- Exercise goal: Copy out the lines below word for word, leaving out the pictures.

- Data lines:
(begin)
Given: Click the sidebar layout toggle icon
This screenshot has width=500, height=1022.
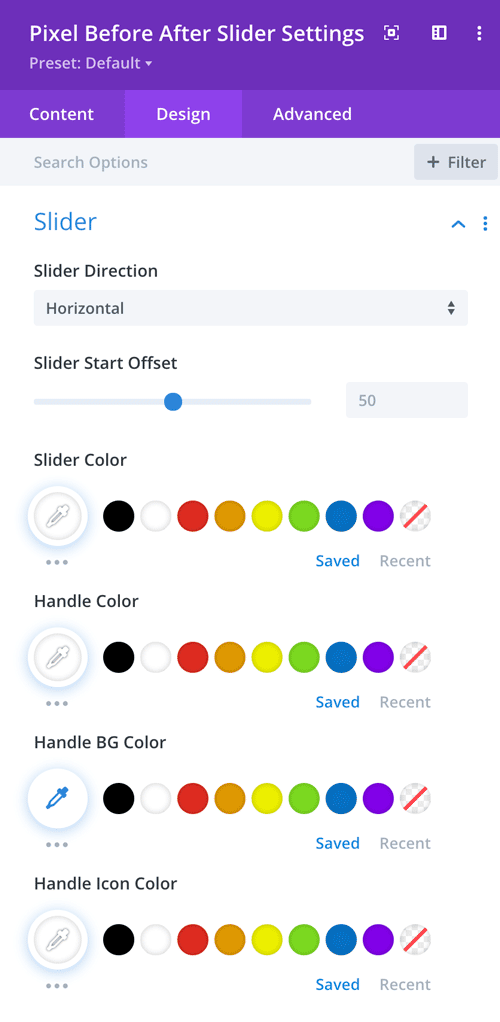Looking at the screenshot, I should (439, 33).
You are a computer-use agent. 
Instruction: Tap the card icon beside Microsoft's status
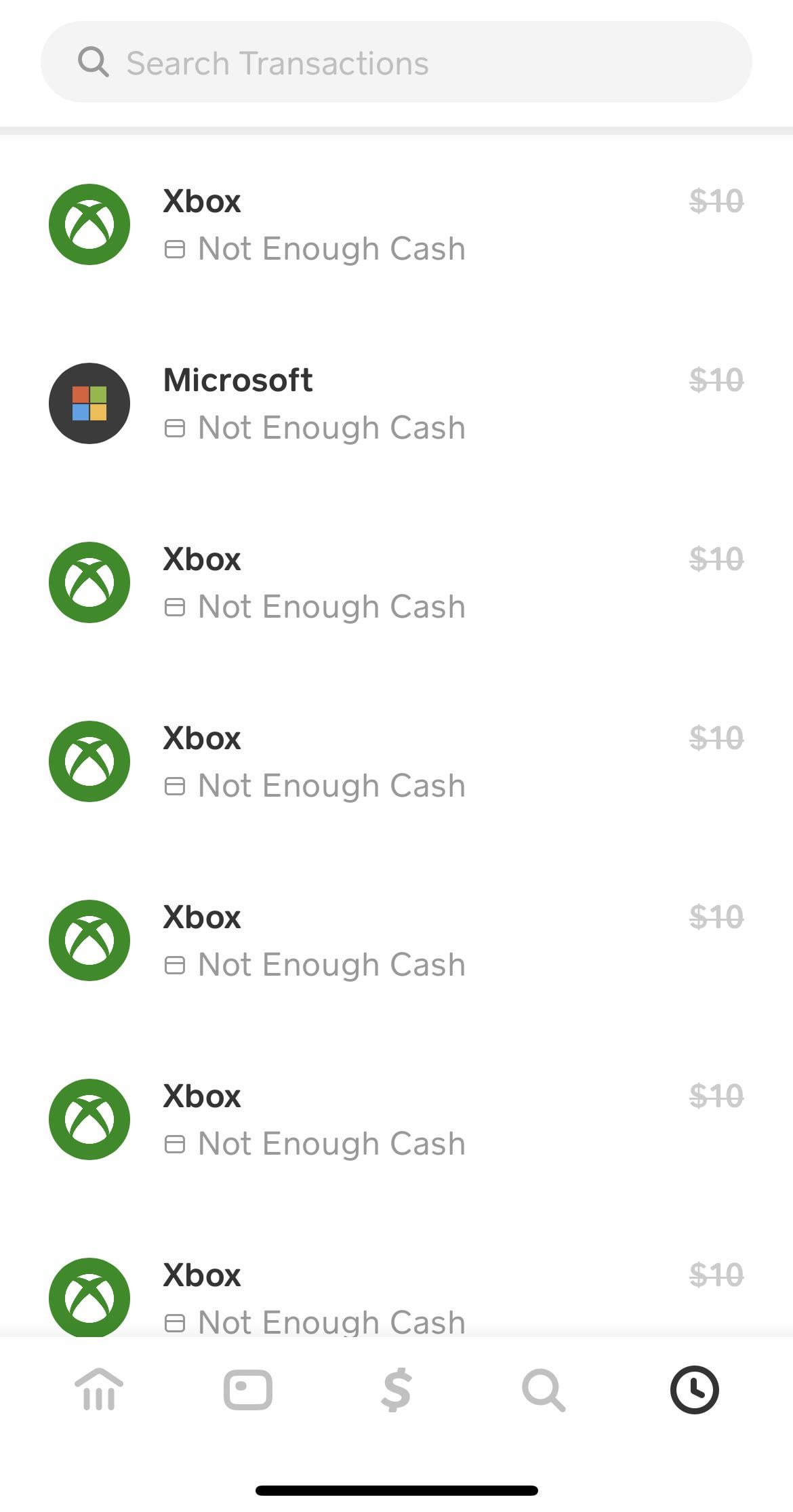click(x=175, y=429)
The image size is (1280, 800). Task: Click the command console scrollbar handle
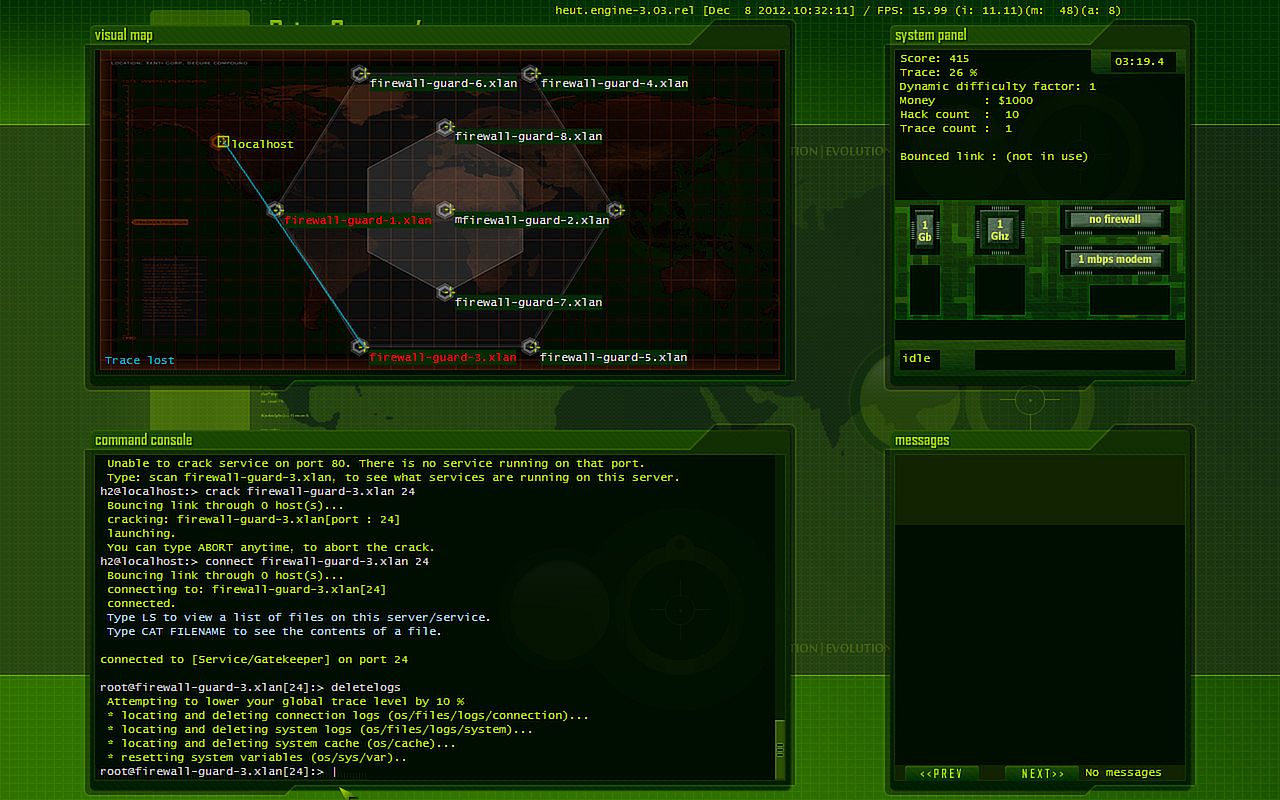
(end)
- Task output:
Given: Click the sidebar layout toggle icon
This screenshot has width=500, height=1022.
Looking at the screenshot, I should (439, 33).
You are a computer-use agent. 
Instruction: Tap the card icon beside Microsoft's status
click(x=175, y=429)
The image size is (1280, 800). Task: Click the command console scrollbar handle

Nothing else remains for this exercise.